In the realm of financial markets, both the cryptocurrency and traditional sectors share a deep appreciation for easily accessible fiat liquidity at reasonable costs. The imminent prospect of the U.S. Federal Reserve, recognized as the world’s foremost central bank, embracing measures to facilitate this kind of liquidity appears likely in the upcoming year.
Market observers project that the Fed will adopt an exceptionally accommodative stance compared to other advanced national central banks in 2024. Traders anticipate a reduction of at least 100 basis points, equivalent to a 1 percentage point decrease, from the prevailing interest rate range of 5.25% to 5.5%, as indicated by research from Deutsche Bank. This move is anticipated to diminish the attractiveness of the U.S. dollar as a relatively high-yielding asset.
According to insights from ING, expectations for a deceleration in the U.S. economy and inflation rates in the coming year pave the way for the Fed to pursue a more lenient monetary policy.
In a recent report, Bank of America asserted that a shift is underway for the U.S. dollar, signaling a potential broad adjustment to lower levels in the coming year.

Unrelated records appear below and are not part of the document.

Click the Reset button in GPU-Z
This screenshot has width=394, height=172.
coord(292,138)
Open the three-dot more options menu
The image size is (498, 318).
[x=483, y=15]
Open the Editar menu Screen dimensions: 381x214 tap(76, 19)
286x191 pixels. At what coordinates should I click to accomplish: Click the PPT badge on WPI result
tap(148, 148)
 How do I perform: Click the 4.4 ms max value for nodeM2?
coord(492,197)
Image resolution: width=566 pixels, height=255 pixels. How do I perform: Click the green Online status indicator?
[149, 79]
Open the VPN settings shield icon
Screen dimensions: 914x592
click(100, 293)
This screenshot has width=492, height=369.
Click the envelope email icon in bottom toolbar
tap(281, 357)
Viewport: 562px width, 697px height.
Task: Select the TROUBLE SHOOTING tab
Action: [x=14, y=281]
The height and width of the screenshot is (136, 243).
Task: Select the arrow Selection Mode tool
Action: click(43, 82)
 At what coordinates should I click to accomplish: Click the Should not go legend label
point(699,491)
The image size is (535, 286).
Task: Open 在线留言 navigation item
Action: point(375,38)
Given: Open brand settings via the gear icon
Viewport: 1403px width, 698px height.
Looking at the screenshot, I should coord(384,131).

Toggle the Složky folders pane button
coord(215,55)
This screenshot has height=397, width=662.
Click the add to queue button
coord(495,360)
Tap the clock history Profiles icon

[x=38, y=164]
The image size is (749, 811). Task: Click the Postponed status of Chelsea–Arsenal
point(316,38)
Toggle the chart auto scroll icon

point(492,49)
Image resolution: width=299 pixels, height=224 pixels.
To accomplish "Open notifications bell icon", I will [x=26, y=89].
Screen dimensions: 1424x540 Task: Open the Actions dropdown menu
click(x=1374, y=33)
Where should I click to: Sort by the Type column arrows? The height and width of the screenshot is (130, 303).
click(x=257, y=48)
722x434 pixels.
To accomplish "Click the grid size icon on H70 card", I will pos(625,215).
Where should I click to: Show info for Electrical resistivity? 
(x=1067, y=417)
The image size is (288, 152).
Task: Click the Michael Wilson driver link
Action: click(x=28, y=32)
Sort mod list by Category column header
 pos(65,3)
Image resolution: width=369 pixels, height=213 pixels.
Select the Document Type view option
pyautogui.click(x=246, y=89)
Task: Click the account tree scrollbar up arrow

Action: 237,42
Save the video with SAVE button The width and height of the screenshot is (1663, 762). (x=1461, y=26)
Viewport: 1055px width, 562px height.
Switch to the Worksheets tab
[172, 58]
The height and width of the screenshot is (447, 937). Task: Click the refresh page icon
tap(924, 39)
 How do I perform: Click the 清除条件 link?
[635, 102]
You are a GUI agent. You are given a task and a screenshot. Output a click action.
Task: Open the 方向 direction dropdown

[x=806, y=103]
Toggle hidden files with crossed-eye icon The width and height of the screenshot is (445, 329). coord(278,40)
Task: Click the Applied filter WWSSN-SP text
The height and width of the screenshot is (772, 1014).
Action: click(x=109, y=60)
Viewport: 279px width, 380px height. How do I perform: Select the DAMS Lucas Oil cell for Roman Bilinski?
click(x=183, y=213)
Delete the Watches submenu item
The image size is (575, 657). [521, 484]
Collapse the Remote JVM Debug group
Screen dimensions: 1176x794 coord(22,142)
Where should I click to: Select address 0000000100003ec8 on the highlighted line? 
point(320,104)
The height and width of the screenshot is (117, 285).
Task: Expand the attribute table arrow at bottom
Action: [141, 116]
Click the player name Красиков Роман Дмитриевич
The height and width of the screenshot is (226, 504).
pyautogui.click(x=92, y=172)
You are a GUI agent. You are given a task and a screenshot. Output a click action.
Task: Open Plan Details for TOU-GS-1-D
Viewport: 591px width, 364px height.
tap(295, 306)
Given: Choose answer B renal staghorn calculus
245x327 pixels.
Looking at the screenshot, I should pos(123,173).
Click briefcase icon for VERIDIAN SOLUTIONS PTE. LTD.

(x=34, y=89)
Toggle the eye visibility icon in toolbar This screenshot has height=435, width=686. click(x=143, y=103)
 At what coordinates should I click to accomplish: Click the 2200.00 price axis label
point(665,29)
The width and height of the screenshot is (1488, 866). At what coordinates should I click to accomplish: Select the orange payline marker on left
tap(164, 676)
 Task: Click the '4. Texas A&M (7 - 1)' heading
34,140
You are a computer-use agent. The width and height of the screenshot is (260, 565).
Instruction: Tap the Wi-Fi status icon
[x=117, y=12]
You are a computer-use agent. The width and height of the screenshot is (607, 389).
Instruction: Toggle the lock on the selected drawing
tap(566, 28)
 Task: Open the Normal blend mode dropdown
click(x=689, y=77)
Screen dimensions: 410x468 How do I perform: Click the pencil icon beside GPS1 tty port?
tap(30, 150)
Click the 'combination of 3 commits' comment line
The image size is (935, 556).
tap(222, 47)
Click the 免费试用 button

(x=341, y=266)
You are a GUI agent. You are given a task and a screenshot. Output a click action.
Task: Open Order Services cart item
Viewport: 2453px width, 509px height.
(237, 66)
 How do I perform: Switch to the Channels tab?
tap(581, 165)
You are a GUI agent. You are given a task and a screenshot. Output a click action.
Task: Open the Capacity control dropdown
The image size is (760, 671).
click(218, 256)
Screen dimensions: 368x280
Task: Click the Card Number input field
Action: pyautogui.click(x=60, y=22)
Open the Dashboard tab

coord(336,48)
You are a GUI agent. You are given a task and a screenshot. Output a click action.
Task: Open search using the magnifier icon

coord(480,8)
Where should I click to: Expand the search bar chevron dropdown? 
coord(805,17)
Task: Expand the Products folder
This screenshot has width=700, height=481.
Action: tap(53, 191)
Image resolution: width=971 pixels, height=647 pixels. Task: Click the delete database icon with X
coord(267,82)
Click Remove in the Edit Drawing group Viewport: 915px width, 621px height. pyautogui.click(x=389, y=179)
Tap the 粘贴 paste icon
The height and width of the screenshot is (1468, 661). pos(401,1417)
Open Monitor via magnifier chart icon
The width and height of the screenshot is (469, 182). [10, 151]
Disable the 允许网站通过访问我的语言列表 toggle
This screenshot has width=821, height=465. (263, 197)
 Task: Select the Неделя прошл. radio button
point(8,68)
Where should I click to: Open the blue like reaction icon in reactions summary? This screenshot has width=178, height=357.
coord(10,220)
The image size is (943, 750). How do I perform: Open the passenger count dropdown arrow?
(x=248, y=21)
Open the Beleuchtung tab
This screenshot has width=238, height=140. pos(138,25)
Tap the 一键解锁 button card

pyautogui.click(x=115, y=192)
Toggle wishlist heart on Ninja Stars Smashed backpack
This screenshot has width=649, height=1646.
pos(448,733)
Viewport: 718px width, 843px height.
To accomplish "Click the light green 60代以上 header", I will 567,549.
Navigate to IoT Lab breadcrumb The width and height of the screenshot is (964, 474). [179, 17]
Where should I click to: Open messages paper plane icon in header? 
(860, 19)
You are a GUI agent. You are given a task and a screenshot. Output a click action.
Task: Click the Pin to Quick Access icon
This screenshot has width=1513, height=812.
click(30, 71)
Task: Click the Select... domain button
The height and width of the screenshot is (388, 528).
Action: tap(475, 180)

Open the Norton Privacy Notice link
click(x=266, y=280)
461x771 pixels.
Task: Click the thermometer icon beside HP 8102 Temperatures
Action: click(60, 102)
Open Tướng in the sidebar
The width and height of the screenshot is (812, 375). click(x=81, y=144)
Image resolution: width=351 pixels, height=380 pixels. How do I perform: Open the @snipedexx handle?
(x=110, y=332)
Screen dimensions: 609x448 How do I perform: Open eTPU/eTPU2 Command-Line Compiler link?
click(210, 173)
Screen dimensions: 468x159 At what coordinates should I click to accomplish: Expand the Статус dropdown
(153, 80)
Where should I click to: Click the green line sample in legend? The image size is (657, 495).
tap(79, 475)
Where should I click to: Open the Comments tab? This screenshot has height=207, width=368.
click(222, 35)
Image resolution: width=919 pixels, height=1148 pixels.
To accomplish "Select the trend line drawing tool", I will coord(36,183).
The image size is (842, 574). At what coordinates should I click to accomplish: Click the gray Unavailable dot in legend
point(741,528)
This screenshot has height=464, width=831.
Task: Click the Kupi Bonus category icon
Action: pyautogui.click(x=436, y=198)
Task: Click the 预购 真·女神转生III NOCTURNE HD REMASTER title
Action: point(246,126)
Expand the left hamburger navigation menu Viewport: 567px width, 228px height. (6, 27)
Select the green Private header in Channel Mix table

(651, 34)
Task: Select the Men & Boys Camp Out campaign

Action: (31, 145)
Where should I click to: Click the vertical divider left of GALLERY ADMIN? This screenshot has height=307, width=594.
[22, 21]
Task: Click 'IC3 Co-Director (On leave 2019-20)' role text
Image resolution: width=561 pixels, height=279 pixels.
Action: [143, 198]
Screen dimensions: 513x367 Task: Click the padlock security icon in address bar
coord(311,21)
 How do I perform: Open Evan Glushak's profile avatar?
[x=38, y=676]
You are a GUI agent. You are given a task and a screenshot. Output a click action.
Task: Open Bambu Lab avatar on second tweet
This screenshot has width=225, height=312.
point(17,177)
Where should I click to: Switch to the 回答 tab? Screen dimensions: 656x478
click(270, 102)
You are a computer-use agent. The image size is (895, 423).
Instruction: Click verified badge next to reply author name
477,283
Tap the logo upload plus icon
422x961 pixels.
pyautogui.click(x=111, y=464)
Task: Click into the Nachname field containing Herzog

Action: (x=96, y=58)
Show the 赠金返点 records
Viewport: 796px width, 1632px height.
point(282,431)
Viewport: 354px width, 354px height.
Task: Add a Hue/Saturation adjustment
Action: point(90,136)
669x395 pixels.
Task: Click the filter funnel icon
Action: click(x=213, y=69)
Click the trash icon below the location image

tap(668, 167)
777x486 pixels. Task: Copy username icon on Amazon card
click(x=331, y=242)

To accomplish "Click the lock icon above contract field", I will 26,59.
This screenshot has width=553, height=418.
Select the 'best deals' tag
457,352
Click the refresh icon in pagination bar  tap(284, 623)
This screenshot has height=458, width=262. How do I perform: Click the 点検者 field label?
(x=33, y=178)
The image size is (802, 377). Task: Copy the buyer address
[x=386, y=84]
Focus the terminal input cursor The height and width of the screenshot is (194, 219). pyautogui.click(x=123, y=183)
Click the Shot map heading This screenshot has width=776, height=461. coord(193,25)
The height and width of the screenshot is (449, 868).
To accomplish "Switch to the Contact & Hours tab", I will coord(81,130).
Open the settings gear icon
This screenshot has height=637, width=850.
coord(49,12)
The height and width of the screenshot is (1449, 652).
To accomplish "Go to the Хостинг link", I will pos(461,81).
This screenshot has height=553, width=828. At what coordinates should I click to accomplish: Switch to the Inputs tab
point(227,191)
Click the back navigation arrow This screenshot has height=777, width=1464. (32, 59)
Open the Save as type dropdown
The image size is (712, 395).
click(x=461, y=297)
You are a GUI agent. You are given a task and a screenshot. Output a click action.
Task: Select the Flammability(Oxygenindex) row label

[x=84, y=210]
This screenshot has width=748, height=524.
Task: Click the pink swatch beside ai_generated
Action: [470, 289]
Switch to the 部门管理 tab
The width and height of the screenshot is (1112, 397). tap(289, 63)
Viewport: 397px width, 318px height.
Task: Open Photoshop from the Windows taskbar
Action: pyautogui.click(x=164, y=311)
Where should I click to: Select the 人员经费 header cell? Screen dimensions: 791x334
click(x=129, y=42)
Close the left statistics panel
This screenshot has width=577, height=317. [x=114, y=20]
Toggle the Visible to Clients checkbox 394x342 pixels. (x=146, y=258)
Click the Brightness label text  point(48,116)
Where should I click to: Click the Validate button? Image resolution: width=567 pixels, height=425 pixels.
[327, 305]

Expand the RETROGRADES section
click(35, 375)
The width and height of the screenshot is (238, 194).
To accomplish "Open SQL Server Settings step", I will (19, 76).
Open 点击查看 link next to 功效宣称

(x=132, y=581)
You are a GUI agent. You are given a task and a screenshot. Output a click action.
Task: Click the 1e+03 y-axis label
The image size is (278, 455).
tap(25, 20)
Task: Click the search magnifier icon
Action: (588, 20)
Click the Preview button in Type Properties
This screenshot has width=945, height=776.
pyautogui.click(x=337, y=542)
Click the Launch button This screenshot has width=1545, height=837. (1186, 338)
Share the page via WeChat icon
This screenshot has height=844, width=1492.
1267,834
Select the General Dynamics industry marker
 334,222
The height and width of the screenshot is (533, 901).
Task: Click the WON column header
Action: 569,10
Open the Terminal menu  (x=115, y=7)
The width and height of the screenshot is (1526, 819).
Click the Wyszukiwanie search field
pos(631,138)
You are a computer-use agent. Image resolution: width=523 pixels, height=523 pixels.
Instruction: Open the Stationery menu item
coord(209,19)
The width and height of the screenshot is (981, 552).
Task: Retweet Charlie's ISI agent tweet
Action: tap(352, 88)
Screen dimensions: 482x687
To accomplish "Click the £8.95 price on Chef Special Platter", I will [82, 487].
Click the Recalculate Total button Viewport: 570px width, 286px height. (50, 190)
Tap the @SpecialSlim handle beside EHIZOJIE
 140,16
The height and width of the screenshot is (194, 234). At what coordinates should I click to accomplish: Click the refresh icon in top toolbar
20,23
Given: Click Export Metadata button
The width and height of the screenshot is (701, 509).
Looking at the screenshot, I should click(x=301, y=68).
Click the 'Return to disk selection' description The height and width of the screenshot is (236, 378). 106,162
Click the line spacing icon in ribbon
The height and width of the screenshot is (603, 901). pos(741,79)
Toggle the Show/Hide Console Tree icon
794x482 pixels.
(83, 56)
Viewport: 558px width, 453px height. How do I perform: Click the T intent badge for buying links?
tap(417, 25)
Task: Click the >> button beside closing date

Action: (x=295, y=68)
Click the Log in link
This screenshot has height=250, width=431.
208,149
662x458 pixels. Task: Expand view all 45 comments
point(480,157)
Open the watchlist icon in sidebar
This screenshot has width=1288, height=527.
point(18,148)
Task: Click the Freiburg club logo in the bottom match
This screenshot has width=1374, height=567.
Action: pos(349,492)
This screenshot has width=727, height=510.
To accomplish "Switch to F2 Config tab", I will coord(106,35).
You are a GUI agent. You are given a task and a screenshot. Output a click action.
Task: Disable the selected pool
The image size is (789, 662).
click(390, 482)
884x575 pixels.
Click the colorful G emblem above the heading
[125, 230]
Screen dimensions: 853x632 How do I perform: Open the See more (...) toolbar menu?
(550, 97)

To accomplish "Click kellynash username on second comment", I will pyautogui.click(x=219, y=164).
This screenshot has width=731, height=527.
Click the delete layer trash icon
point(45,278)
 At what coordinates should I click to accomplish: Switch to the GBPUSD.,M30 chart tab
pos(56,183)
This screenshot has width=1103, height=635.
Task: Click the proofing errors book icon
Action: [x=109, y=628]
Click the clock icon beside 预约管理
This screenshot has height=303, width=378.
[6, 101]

Despite predicting a relatively robust performance for the U.S. compared to other major economies, Bank of America strategists foresee the likelihood of an eventual economic slowdown and corresponding Fed easing, which could alleviate pressures on global currencies.
A weakened U.S. dollar typically acts as a favorable force for risk assets, including bitcoin. This dynamic was evident in the latter part of 2020 and early 2021. As a global reserve currency, the strength or weakness of the dollar significantly influences global trade and non-bank borrowing. Strengthening of the dollar leads to financial tightening on a global scale, discouraging risk-taking, while a weaker dollar has the opposite effect.
Examining the chart reveals that many advanced national central banks, led by the Federal Reserve, are anticipated to lower interest rates in the coming year, countering the trend of rapid increases in the past 18-20 months aimed at controlling inflation.
This coordinated easing strategy may serve as a counterbalance to potential rate hikes by the Bank of Japan, which has been a source of uncertainty for both cryptocurrency and traditional markets. Despite the Japanese central bank’s gradual departure from its ultra-easy monetary policy, its benchmark rate remains in negative territory.
It is crucial to note that heightened expectations for easing carry the risk of disappointment, and a substantial rally of the U.S. dollar could occur if inflation rebounds. Bank of America’s strategists identify various scenarios, including an unforeseen growth and inflation-driven rate shock from the U.S., a supply-driven surge in oil prices, and a contraction in growth emanating from China, as potential factors contributing to an upward shift in the value of the U.S. dollar.